Andrews, who used to produce KIRO's "Ron & Don Show," had long wondered what it would be like to do a show where the talk focused on things she was interested in. The joy that is the music of Bananarama, say. Burbank too talks about the freedom that was missing when he worked for NPR. Fifteen producers. A tight schedule. Doing segments he just wasn't that into. "There was all this money on the line and then people were just messing with you so much," he says about "BPP."

Andrews pitched the show and Burbank to KIRO, which snapped him up and has thus far given him a long leash. The show's title, for example. "People in HR kept asking me if it was for real," Burbank says.

He acknowledges his show might raise the eyebrows of some regular KIRO listeners. He realizes the unique radio world he's hoping to create might not suit everyone. He admits he doesn't have the choicest of time slots.

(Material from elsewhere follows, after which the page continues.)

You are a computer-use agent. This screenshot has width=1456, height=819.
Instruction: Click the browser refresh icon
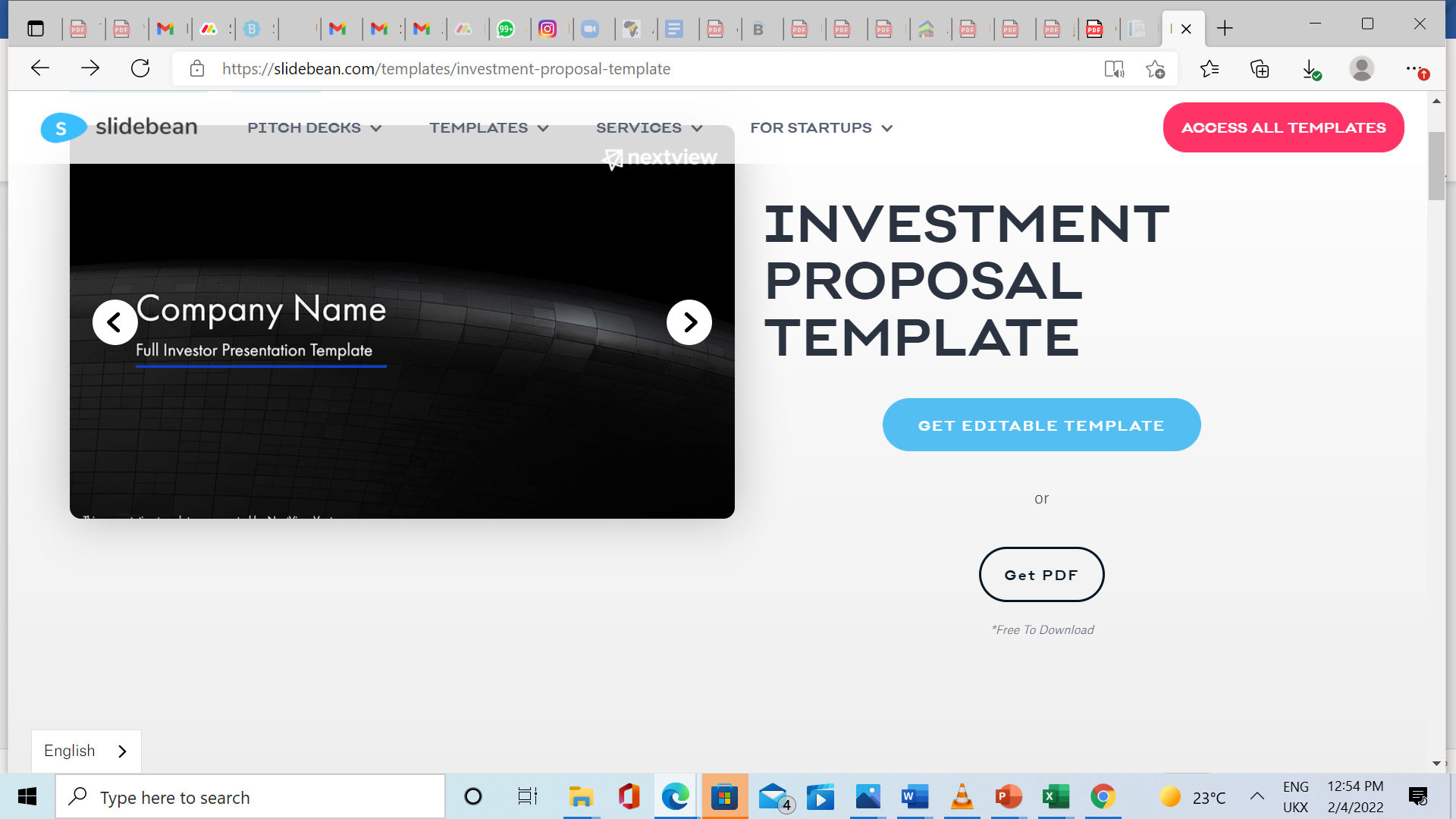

But he's hanging out with his daughter, settling into his North Capitol Hill apartment, devouring Dick's and Taco Time whenever he wants to — and he isn't worried one bit.

"I'm going to hang out with my friend and talk about things, and I've never been more excited about a radio job."

Florangela Davila: 206-464-2916 or fdavila@seattletimes.com

Luke Burbank left National Public Radio in New York to return to Seattle, and a new talk show called "Too Beautiful To Live" on KIRO Radio. Before his success in radio, Burbank worked at this Dick's just off Lake City Way Northeast. (KEN LAMBERT / THE SEATTLE TIMES)

On the radio

"Too Beautiful To Live," with Luke Burbank, 7-10 p.m. weeknights on 710 KIRO-AM. Also available via KIRO's Web site, www.kiro710.com.

More programming changes at KIRO-AM: News Talk 710 KIRO has replaced Frank Shiers' show with the nationally syndicated "Phil Hendrie Show," 10 p.m.-1 a.m. weeknights. "The Phil Hendrie Show," billed as a unique comedy program originating from Los Angeles, debuted Monday.

Shiers will remain at KIRO as a fill-in host and will continue hosting his weekend show on KBSG Oldies, B97.3-FM.